Four decades after legalization of abortion, poor women in India still do not have access to safe abortion services. Part of addressing this challenge requires an understanding of the legal framework for liberalizing abortion, starting with the MTP Act of 1971, the subsequent shifts in context. We attempt to do this through our two part blog series that focuses first on the Act itself and its shortcomings, and calls attention to other challenges to the regulatory framework in the second blog. The first blog in the two-part series can be read here.
This is excerpted from the speech given by Dr Saroj Pachauri on the occasion of the Global Health Strategies meeting held on the 24th of November, 2017 in New Delhi, India.
As we set out in the previous blog, despite the MTP Act, unsafe abortions far outnumber safe, legal procedures. Part of these concerns were sought to be addressed through the amendment of the MTP Act towards which considerable research and advocacy was dedicated.
The MTP Amendment Act of 2002 decentralized the regulation of abortion facilities from the State to District Level Committees. It also allowed Registered Medical Practitioners to provide medical pill abortions up to 7 weeks of pregnancy in a facility approved for providing abortion services.
A second round of amendments was proposed under the MTP Bill of 2014, which attempted to further liberalize the Act. It proposed an extension of permissible abortions from 20 to 24 weeks, and an exception to the time limit for termination in case of fetal abnormalities. It also proposed approval for Ayurvedic, Homeopathic, Yunani, and Siddha practitioners to carryout Medical Abortion.
However, in May 2017 the Prime Minister’s Office sent the Bill back to the Ministry of Health and Family Welfare with the recommendation to strengthen the draft, and the recommendations remain un-tabled.
While these efforts to amend the MTP Act were underway, simultaneously, other abortion-related processes complicated the picture, creating new barriers to safe abortion care.
The first of these was the furore around the issue of sex-selective abortions, which also captured a large media following. A result of this agitation was the Pre-Conception and Prenatal Diagnostic Techniques (PCPNDT) Act, passed in 1994.
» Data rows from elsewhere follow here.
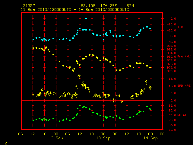
Task: Click the 174.29E longitude text
Action: point(109,6)
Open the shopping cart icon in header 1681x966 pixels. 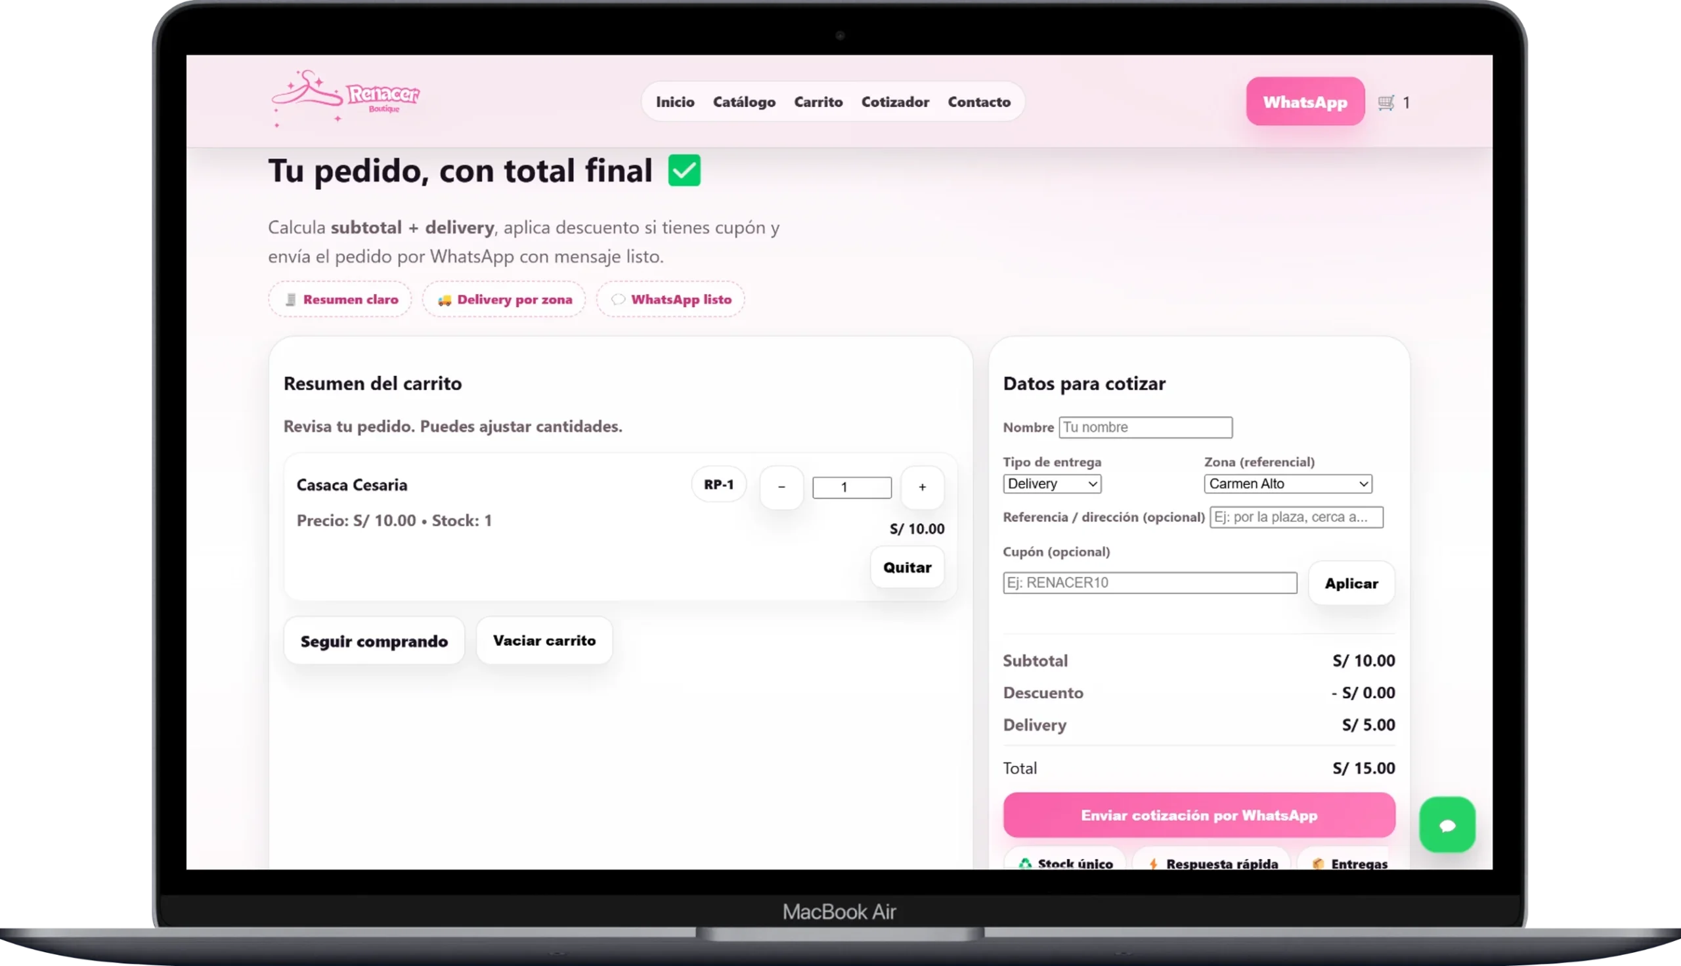pyautogui.click(x=1386, y=102)
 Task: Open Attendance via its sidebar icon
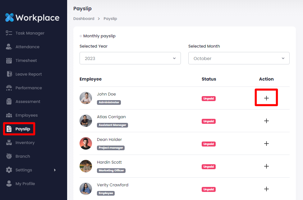(x=9, y=47)
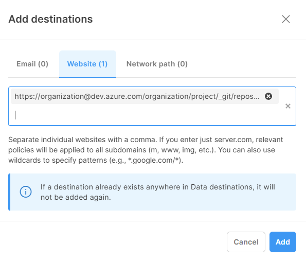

Second, stemming from concern for child sexual abuse the more recent Protection of Children from Sexual Offences (POCSO) Act was passed in 2012.
There are serious conflicts in the framing of the MTP Act, the PCPNDT Act, and the POCSO Act. This is made worse by the fact that there is a lack of clear understanding of these Acts, not only among the users of services, but also among government officials (gatekeepers), and the providers of services.
For instance, officials carrying out stringent inspections to curb sex determination, end up clamping down on MTP Centers and gynaecologists legally qualified to provide abortion services. This has led to many qualified practitioners now being guarded in providing abortion services, especially during the second trimester, posing a major challenge to women trying to access services.
Similarly, the POCSO Act was passed to strengthen legal provisions for the protection of children below 18 years of age from sexual abuse and exploitation. Under this Act, if any girl under 18 is seeking abortion the service provider is compelled to register a complaint of sexual assault with the police. Consequently, service providers are hesitant to provide abortion services to girls under 18. Given that in this country some 45%-47% of girls get married under 18 years of age, this presents a huge problem. Thus, it is evident that the implementation of these Acts has unfortunately become major barriers to the effective implementation of the MTP Act resulting in further limiting access to safe abortion services in India.
Clearly, there is an urgent need to strengthen the MTP Act, and review and amend the conflation among the three Acts. And most importantly, to improve the understanding of the users, providers, gatekeepers, and all stakeholders of these three Acts.